:: Given data ::
· · · · · · ·
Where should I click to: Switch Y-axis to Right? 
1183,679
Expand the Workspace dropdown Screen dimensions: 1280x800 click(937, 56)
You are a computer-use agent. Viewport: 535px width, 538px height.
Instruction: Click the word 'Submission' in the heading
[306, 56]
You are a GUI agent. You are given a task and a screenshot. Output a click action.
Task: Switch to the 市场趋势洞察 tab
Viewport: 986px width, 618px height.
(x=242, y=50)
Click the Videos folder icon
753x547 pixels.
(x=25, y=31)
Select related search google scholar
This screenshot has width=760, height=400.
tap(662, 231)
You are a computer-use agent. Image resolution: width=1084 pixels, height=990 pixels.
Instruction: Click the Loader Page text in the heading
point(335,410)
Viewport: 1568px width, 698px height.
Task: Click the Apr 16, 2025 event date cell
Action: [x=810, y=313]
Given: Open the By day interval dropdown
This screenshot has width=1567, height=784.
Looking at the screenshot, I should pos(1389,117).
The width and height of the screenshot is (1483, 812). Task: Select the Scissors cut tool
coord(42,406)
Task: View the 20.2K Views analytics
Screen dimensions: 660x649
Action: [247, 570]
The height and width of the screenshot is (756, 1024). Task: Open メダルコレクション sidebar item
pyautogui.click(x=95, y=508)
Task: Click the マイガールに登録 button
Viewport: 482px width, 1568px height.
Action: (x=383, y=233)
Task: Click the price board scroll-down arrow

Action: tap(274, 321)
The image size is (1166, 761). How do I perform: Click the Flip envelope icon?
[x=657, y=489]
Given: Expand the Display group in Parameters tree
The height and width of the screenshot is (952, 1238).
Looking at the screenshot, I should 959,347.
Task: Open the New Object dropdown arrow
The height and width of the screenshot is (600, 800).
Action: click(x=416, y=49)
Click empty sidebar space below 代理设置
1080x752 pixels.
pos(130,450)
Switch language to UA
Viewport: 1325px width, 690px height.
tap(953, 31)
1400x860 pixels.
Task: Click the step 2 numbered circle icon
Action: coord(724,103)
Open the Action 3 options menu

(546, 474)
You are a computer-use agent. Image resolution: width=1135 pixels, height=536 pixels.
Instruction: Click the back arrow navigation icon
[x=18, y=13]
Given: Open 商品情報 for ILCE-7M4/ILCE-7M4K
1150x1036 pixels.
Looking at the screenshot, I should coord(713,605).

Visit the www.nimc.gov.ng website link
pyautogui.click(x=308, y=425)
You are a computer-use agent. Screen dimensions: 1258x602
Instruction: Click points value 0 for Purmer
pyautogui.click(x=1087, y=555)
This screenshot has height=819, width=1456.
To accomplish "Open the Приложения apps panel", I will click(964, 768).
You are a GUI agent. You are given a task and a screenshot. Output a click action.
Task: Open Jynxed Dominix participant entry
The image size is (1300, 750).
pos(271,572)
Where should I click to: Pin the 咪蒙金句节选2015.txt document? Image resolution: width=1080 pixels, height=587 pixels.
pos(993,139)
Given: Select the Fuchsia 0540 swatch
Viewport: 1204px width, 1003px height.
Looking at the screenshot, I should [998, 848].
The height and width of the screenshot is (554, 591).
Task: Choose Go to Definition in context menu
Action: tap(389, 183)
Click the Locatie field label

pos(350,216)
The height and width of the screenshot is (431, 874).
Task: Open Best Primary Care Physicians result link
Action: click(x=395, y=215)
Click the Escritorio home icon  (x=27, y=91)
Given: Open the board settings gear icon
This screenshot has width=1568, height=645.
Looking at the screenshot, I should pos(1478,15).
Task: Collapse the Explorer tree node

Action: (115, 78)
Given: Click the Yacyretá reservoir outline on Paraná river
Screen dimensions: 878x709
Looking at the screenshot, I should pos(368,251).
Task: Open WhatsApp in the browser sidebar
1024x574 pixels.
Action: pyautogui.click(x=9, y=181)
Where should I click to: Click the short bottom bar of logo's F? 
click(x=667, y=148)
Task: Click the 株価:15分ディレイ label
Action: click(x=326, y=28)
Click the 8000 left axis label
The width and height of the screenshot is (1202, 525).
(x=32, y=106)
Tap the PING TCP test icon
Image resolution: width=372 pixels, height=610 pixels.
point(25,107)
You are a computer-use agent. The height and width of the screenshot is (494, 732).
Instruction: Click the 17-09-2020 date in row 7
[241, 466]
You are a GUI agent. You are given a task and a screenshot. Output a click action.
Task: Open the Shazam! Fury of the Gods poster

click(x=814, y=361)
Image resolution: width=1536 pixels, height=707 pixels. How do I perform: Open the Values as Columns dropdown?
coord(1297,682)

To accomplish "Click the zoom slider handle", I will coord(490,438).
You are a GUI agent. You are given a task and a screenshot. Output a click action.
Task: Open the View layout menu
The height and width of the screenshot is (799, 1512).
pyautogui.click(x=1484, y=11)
· · · · · · ·
:: Work to be completed ::
All of the material should be written out again exactly.

:: Response below ::
Where should I click to: Switch Y-axis to Right? 
1183,679
Expand the Workspace dropdown Screen dimensions: 1280x800 click(937, 56)
You are a computer-use agent. Viewport: 535px width, 538px height.
Instruction: Click the word 'Submission' in the heading
[306, 56]
You are a GUI agent. You are given a task and a screenshot. Output a click action.
Task: Switch to the 市场趋势洞察 tab
Viewport: 986px width, 618px height.
(x=242, y=50)
Click the Videos folder icon
753x547 pixels.
(x=25, y=31)
Select related search google scholar
This screenshot has width=760, height=400.
tap(662, 231)
You are a computer-use agent. Image resolution: width=1084 pixels, height=990 pixels.
Instruction: Click the Loader Page text in the heading
point(335,410)
Viewport: 1568px width, 698px height.
Task: Click the Apr 16, 2025 event date cell
Action: [x=810, y=313]
Given: Open the By day interval dropdown
This screenshot has width=1567, height=784.
Looking at the screenshot, I should pos(1389,117).
The width and height of the screenshot is (1483, 812). Task: Select the Scissors cut tool
coord(42,406)
Task: View the 20.2K Views analytics
Screen dimensions: 660x649
Action: [247, 570]
The height and width of the screenshot is (756, 1024). Task: Open メダルコレクション sidebar item
pyautogui.click(x=95, y=508)
Task: Click the マイガールに登録 button
Viewport: 482px width, 1568px height.
Action: (x=383, y=233)
Task: Click the price board scroll-down arrow

Action: tap(274, 321)
The image size is (1166, 761). How do I perform: Click the Flip envelope icon?
[x=657, y=489]
Given: Expand the Display group in Parameters tree
The height and width of the screenshot is (952, 1238).
Looking at the screenshot, I should 959,347.
Task: Open the New Object dropdown arrow
The height and width of the screenshot is (600, 800).
Action: click(x=416, y=49)
Click empty sidebar space below 代理设置
1080x752 pixels.
pos(130,450)
Switch language to UA
Viewport: 1325px width, 690px height.
tap(953, 31)
1400x860 pixels.
Task: Click the step 2 numbered circle icon
Action: coord(724,103)
Open the Action 3 options menu

(546, 474)
You are a computer-use agent. Image resolution: width=1135 pixels, height=536 pixels.
Instruction: Click the back arrow navigation icon
[x=18, y=13]
Given: Open 商品情報 for ILCE-7M4/ILCE-7M4K
1150x1036 pixels.
Looking at the screenshot, I should coord(713,605).

Visit the www.nimc.gov.ng website link
pyautogui.click(x=308, y=425)
You are a computer-use agent. Screen dimensions: 1258x602
Instruction: Click points value 0 for Purmer
pyautogui.click(x=1087, y=555)
This screenshot has height=819, width=1456.
To accomplish "Open the Приложения apps panel", I will click(964, 768).
You are a GUI agent. You are given a task and a screenshot. Output a click action.
Task: Open Jynxed Dominix participant entry
The image size is (1300, 750).
pos(271,572)
Where should I click to: Pin the 咪蒙金句节选2015.txt document? Image resolution: width=1080 pixels, height=587 pixels.
pos(993,139)
Given: Select the Fuchsia 0540 swatch
Viewport: 1204px width, 1003px height.
Looking at the screenshot, I should [998, 848].
The height and width of the screenshot is (554, 591).
Task: Choose Go to Definition in context menu
Action: tap(389, 183)
Click the Locatie field label

pos(350,216)
The height and width of the screenshot is (431, 874).
Task: Open Best Primary Care Physicians result link
Action: click(x=395, y=215)
Click the Escritorio home icon  (x=27, y=91)
Given: Open the board settings gear icon
This screenshot has width=1568, height=645.
Looking at the screenshot, I should pos(1478,15).
Task: Collapse the Explorer tree node

Action: (115, 78)
Given: Click the Yacyretá reservoir outline on Paraná river
Screen dimensions: 878x709
Looking at the screenshot, I should pos(368,251).
Task: Open WhatsApp in the browser sidebar
1024x574 pixels.
Action: pyautogui.click(x=9, y=181)
Where should I click to: Click the short bottom bar of logo's F? 
click(x=667, y=148)
Task: Click the 株価:15分ディレイ label
Action: click(x=326, y=28)
Click the 8000 left axis label
The width and height of the screenshot is (1202, 525).
(x=32, y=106)
Tap the PING TCP test icon
Image resolution: width=372 pixels, height=610 pixels.
point(25,107)
You are a computer-use agent. The height and width of the screenshot is (494, 732).
Instruction: Click the 17-09-2020 date in row 7
[241, 466]
You are a GUI agent. You are given a task and a screenshot. Output a click action.
Task: Open the Shazam! Fury of the Gods poster

click(x=814, y=361)
Image resolution: width=1536 pixels, height=707 pixels. How do I perform: Open the Values as Columns dropdown?
coord(1297,682)

To accomplish "Click the zoom slider handle", I will coord(490,438).
You are a GUI agent. You are given a task and a screenshot. Output a click action.
Task: Open the View layout menu
The height and width of the screenshot is (799, 1512).
pyautogui.click(x=1484, y=11)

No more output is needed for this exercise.